(DATA SHOWN begins)

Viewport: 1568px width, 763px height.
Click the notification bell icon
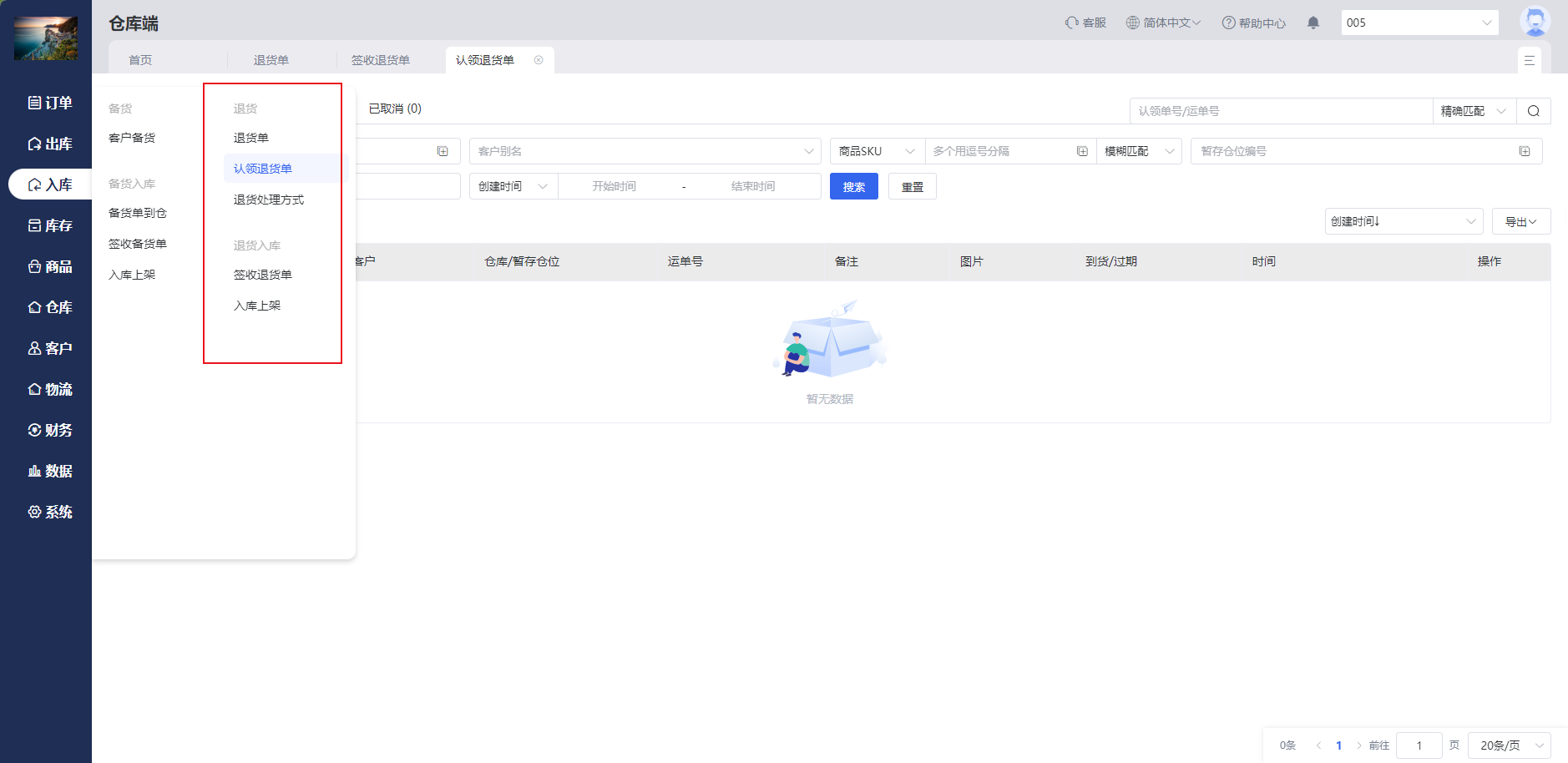click(x=1313, y=23)
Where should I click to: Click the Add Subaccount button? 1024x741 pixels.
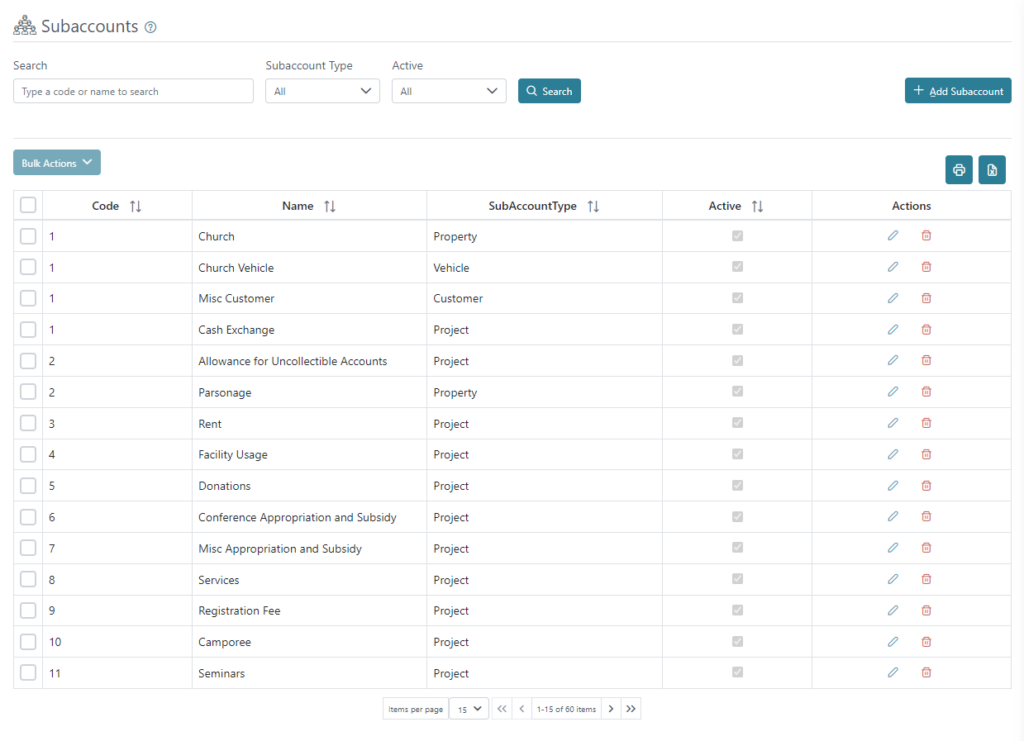[x=957, y=90]
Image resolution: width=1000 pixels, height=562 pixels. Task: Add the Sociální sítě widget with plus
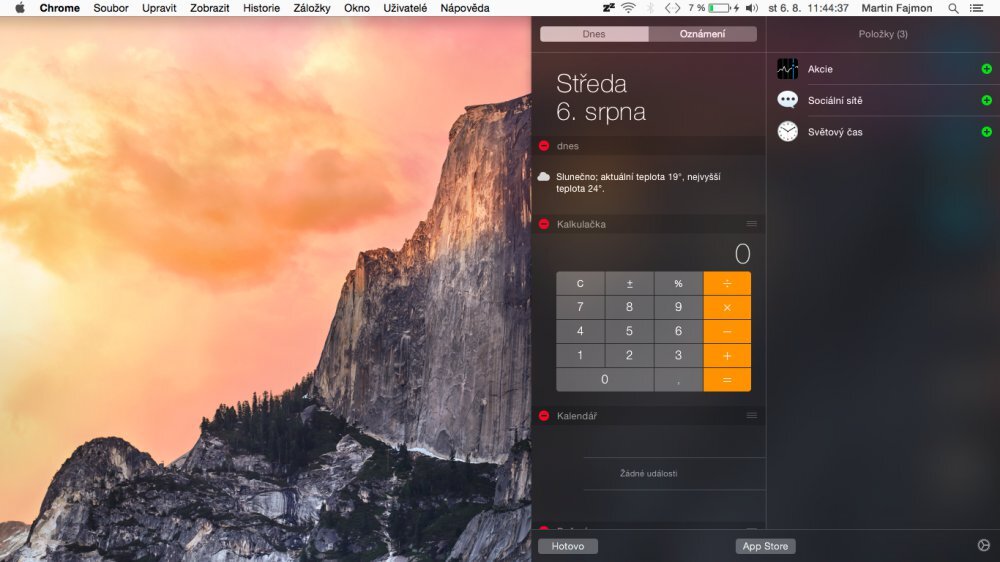coord(986,100)
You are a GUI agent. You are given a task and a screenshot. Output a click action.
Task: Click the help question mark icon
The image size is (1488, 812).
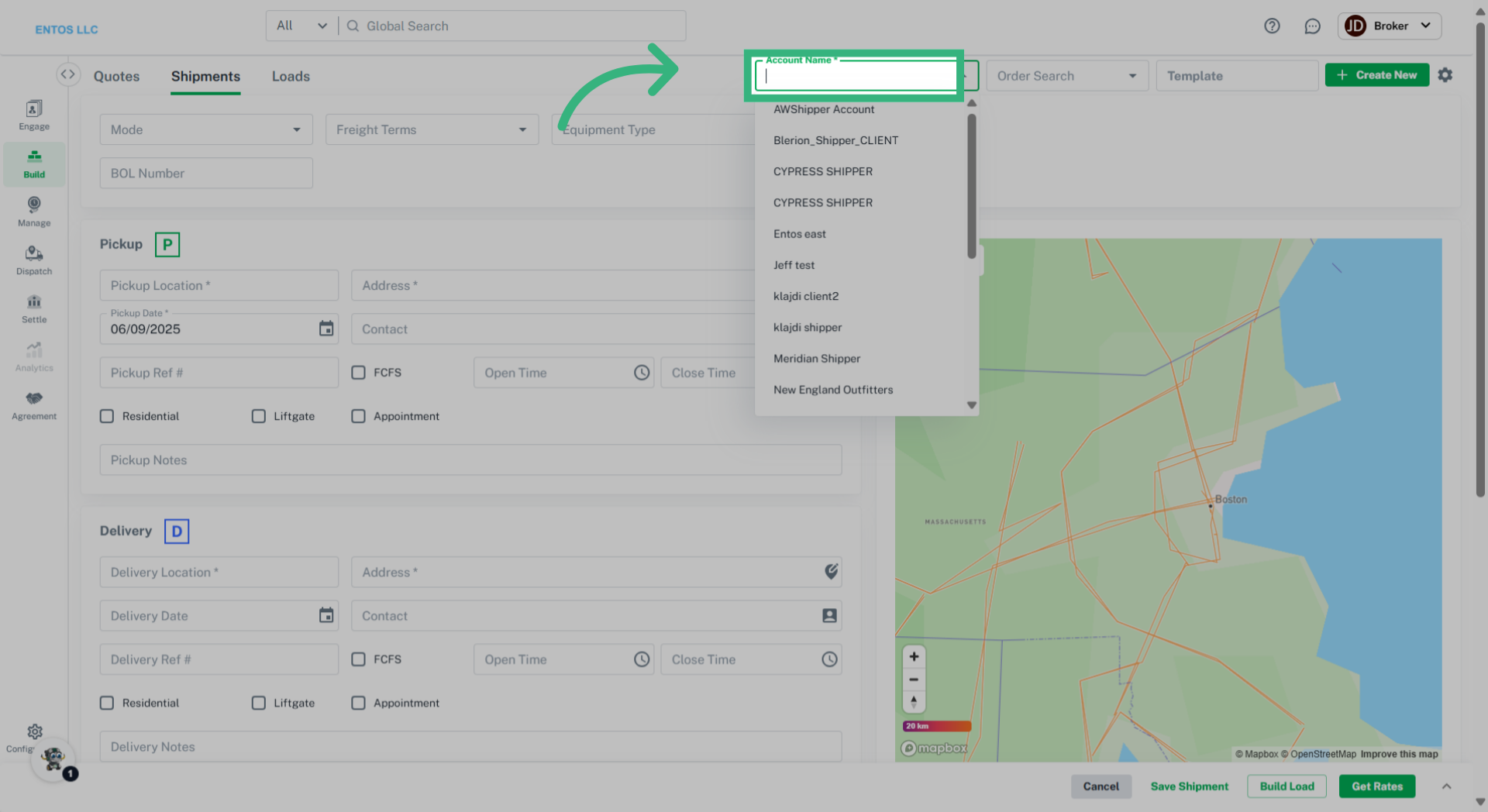[x=1272, y=26]
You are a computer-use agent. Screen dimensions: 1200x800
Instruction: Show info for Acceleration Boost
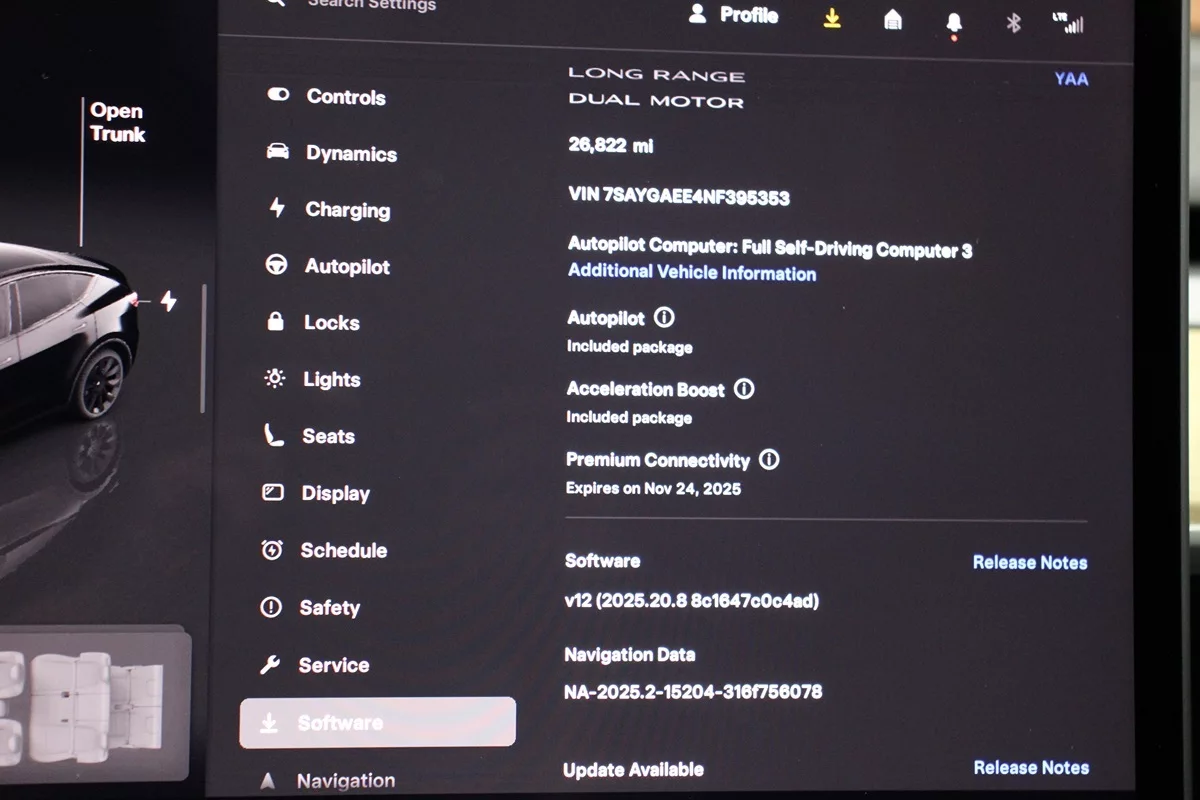[x=744, y=389]
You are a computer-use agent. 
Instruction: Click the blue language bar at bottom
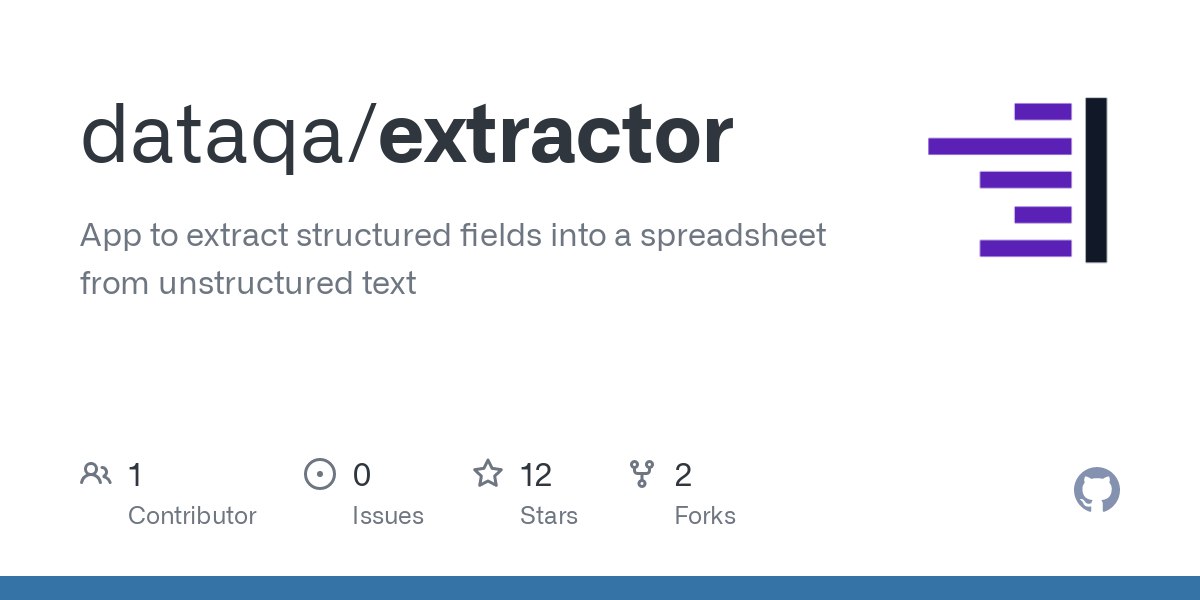tap(600, 588)
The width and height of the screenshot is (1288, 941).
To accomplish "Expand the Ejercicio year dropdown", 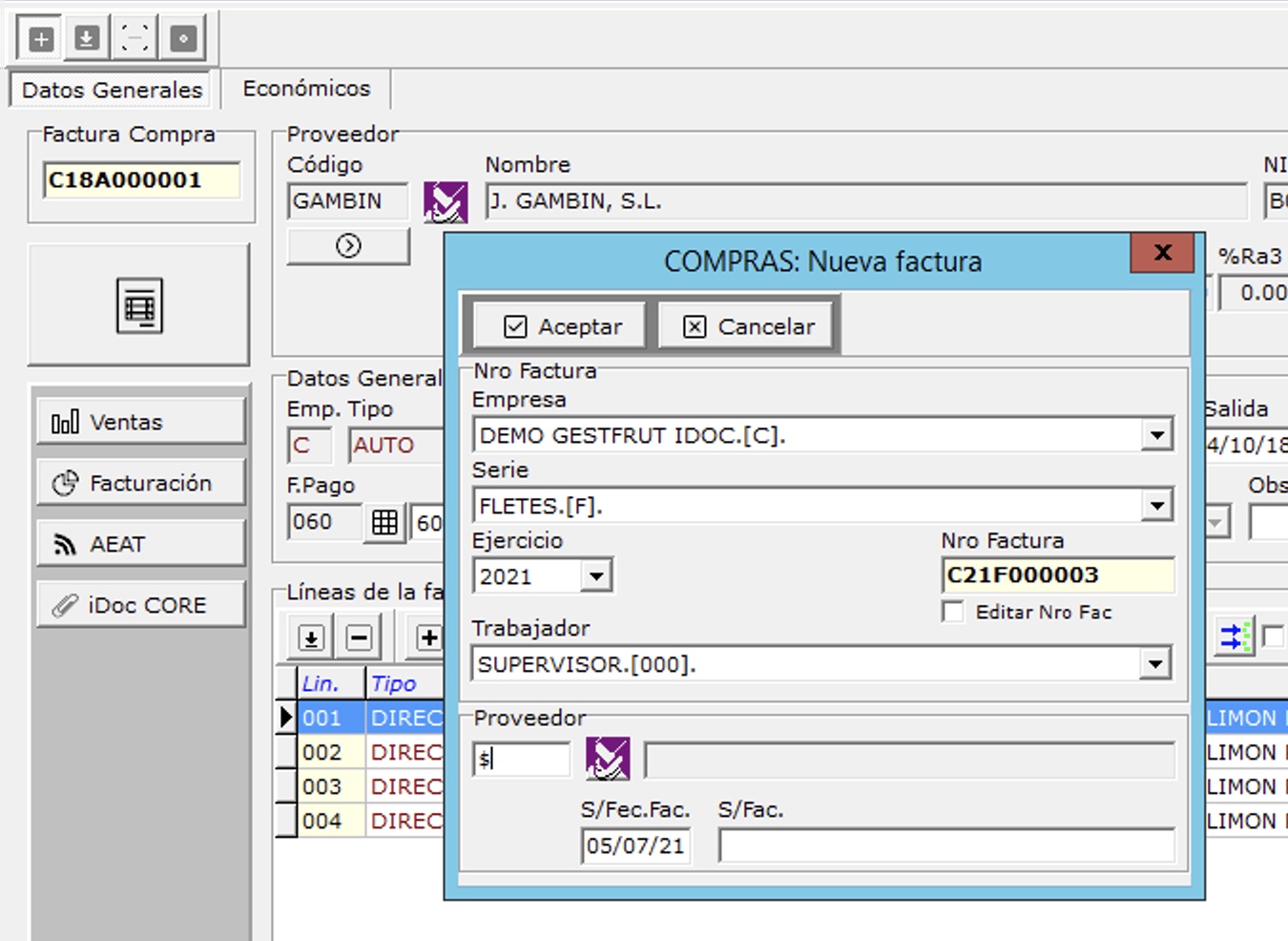I will pos(596,576).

(DATA SHOWN ends)

TASK REQUIREMENTS.
Extract each line holding the word "computer" from the records.

EXERCISE RESPONSE.
You are a computer-use agent. Screen dimensions: 1200x800
You are a computer-use agent. 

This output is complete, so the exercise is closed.